DIŞARI ÇIKIN VE YENİ İNSANLARLA TANIŞIN
Yalnız kalmakla mücadelede hissettiğiniz bu boşlukta kendinizi yetersiz ve zayıf hissediyorsanız, buna en iyi gelebilecek durum sosyalleşmektir. Yeni insanlar tanımak, arkadaş toplantıları düzenlemek gibi durumlar bu zorluğu daha kolay atlatmanıza yardımcı olabilir. Evet en başta bu durum asla atlatılamayacak ve hep aynı zorluktaymış gibi gelebilir. Bu savaş başlangıçta kolay olmayacak ancak sonunda kendinizi mutlu etme sanatının en kıymeti hazineniz olduğunuzu göreceksiniz. Beyin, yapısı gereği kandırılmaya müsait bir yapıdır. Her ne kadar öyle hissetmiyor olsanız da mutlu ve güçlü davranmak beyninizi de bu duruma adapte ederek duyglarınızın da aynı böyle hissetmesini sağlayacaktır.
AİLENİZLE VAKİT GEÇİRİN
İlk olarak ilişkiniz bittiğinde, o kişi hayatınızdan çıktığında arkasından ağıtlar döküp yoğun acılar çekmek yerine kendinizi siz teselli edin. Bu acının geçeceğini kendinize hatırlatın. Bu süreç içerisinde yalnız kalmanın güzel yanlarının farkında olun. Bunun avantajlarından yararlanın.

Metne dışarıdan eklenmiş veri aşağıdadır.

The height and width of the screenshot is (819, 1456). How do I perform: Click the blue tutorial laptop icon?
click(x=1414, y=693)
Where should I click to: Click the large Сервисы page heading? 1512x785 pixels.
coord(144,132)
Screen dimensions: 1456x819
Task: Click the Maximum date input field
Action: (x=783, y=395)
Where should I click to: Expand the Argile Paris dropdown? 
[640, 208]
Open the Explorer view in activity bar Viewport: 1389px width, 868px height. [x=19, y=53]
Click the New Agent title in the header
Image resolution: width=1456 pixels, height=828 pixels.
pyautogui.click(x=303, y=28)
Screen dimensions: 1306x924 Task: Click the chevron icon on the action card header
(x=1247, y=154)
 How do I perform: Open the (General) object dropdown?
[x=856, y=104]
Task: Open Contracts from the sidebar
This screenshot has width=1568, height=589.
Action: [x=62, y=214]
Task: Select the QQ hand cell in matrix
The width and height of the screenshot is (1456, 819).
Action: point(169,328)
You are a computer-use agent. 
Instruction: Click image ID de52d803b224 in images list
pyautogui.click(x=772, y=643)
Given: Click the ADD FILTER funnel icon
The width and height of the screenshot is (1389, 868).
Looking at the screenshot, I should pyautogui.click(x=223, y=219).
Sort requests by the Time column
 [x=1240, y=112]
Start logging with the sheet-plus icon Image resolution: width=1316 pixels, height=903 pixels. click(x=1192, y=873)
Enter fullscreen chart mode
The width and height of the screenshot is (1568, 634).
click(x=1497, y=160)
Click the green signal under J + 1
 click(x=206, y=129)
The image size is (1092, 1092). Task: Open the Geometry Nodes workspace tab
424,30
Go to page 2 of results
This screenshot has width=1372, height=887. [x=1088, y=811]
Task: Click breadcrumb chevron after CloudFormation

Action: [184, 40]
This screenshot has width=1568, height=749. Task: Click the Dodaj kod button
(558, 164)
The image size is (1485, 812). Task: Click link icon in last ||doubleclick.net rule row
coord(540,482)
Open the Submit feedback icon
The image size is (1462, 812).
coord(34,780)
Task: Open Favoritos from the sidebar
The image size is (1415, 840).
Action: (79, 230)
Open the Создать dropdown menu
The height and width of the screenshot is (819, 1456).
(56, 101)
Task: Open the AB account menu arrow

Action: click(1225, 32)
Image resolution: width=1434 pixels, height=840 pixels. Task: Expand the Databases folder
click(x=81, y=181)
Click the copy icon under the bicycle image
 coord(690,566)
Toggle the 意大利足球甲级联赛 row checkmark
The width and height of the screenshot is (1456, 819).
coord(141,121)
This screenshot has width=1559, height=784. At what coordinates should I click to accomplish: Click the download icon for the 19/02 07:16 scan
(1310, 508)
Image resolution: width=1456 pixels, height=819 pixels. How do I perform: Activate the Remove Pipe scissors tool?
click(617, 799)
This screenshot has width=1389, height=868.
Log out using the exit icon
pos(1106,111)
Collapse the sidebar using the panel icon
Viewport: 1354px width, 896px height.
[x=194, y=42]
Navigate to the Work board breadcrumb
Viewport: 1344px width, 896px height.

Hayatınızı incelemek belki uzun süredir ihmal ettiğiniz, ertelediğiniz ne varsa tam da onları hayata geçirmek için inanılmaz bir fırsata sahipsiniz. Bir ilişki sonrasında oluşan boşluğu farklı duygusal ilişkilerle doldurmak yerine bu boşluğun yakın dostlarınız, arkadaşlarınız, ailenizle vakit geçirerek sağlıklı bir şekilde doldurabilirsiniz.
YENİ BECERİLER EDİNİN
Kendinizi alıştığınız rutinler dışında farklı keşiflere yönlendirin. Hiç bilmediğiniz bir dili öğrenmek, hiç dinlemediğiniz tarzda müziği dinlemek, yeni bir spora başlamak, el becerilerinizi geliştirmek gibi kendinizi farklı alanlara yönlendirin.
SON SÖZ
Kendi kendinizi mutlu etme sanatınızı öğrendiğinizde size gerçekten siz olduğunuz için değer veren kişi ile yollarınız kesişmeye başlayacaktır. Çünkü kişi korkularından arındığında gözleri ve ruhu ışıldamaya başlar. Bu ışık elbet kendine uygun bir yansımayı bulacaktır. Unutma, hayat senin hayatın. Onun kalitesinin ve yönünün sorumlusu sensin. Kendi küreğini çekmedikçe, hiçbir rüzgarın faydası yok demişler. Kendin için en önemli sensin. Ve bazı güçlerle dünyaya geldin. Bu güçleri fark etmek kendini mutlu etmeni sağlayacak.